You'll find five galleries specializing in local history, photography, and art spanning 120 years in the Bolinas Museum's complex of historic buildings. 48 Wharf Rd., (415) 868-0330,

Stinson and Bolinas sit with the Pacific Ocean on one side and the rising grandeur of Mount Tamalpais on the other. The ancient, cathedral-like groves of Muir Woods National Monument and the forests and windswept open spaces in Point Reyes National Seashore make worthy side trips.

Visitors won't lack for culinary delights. "Stinson is more than just a nice beach surrounded by national and state parks," says Claudia Chapline, whose namesake gallery on Highway 1 showcases Northern California artists. "Organic farms and ranches are all around us. We have very good food."
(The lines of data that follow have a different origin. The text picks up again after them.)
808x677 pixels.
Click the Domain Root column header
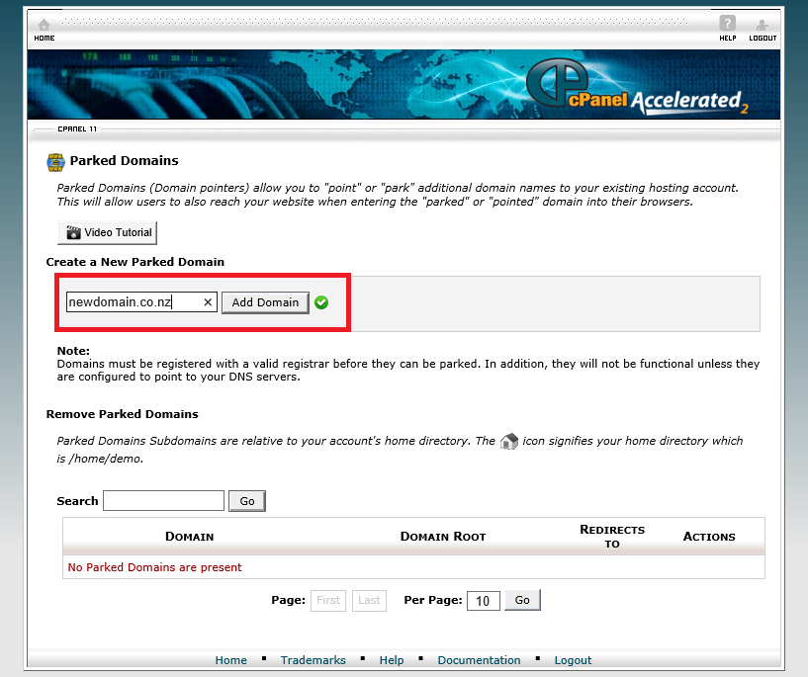443,537
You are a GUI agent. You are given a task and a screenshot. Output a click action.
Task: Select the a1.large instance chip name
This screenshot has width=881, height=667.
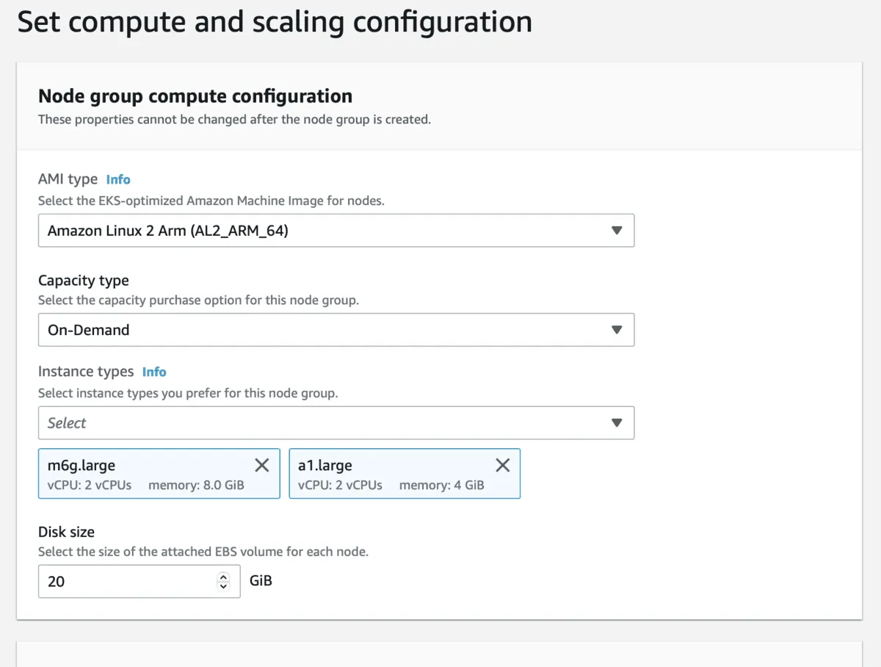(x=325, y=465)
You'll find many gourmet treats at the Stinson Beach Market, a small-scale grocery that's packed with picnic essentials. And just off Stinson's main drag, on Arenal Avenue, the Parkside Café warrants visiting for three meals a day. You might try fluffy blueberry pancakes in the morning, organic greens with local goat cheese for a light lunch, and fresh-caught salmon at dinner.

Opportunities to burn off those calories abound. The Pantoll Ranger Station in nearby Mount Tamalpais State Park is an intersection for some of the best hiking trails: Matt Davis, Dipsea, and the appropriately dubbed Steep Ravine.
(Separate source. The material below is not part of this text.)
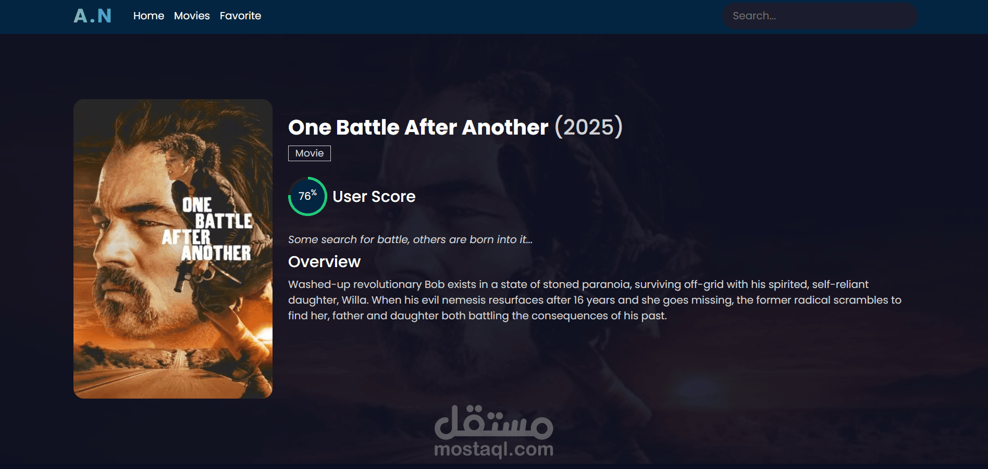Viewport: 988px width, 469px height.
Task: Open the Home page link
Action: pyautogui.click(x=149, y=16)
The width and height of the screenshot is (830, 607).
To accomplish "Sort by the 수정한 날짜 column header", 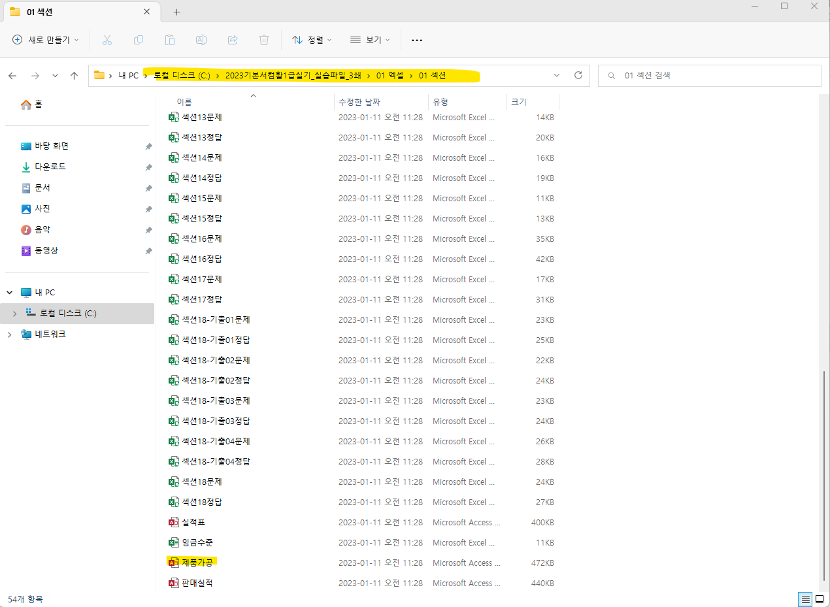I will click(x=359, y=102).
Just north of Stinson on Highway 1, Audubon Canyon Ranch opens its visitor center and paths at Bolinas Lagoon Preserve each spring, when birders can spy on the local population of herons and egrets from a hillside viewing station equipped with benches, helpful docents, and telescopes.

Continue north on the highway to find the notoriously unmarked route to Bolinas. In the unassuming town center, fun, funky shops post visualize impeachment signs in their windows and surfers mingle with long-haired (albeit graying) former flower children. Make your way to the Bolinas People's Store for sandwiches. And be sure to pick up some Maddy's Jammin' blackberry-cherry jam—sweet summer in a jar.


Great egrets and great blue herons nest at Audubon Canyon Ranch, 3.5 miles north of Stinson. (415) 868-9244.

Up the street, the delicious Coast Cafe presents some tough choices: Should you sit on the colorful front patio and people-watch or enjoy the cozy interior decorated with vintage surfboards? Order the grilled oysters or the Marin Sun Farms burger? After lunch, you're on to your next adventure: exploring the nearby Duxbury Reef tide pools or trekking into Point Reyes National Seashore from the Palomarin Trailhead. Feeling less ambitious? Hit the Bolinas Beach and spread out a blanket—then build your sandcastle, of course.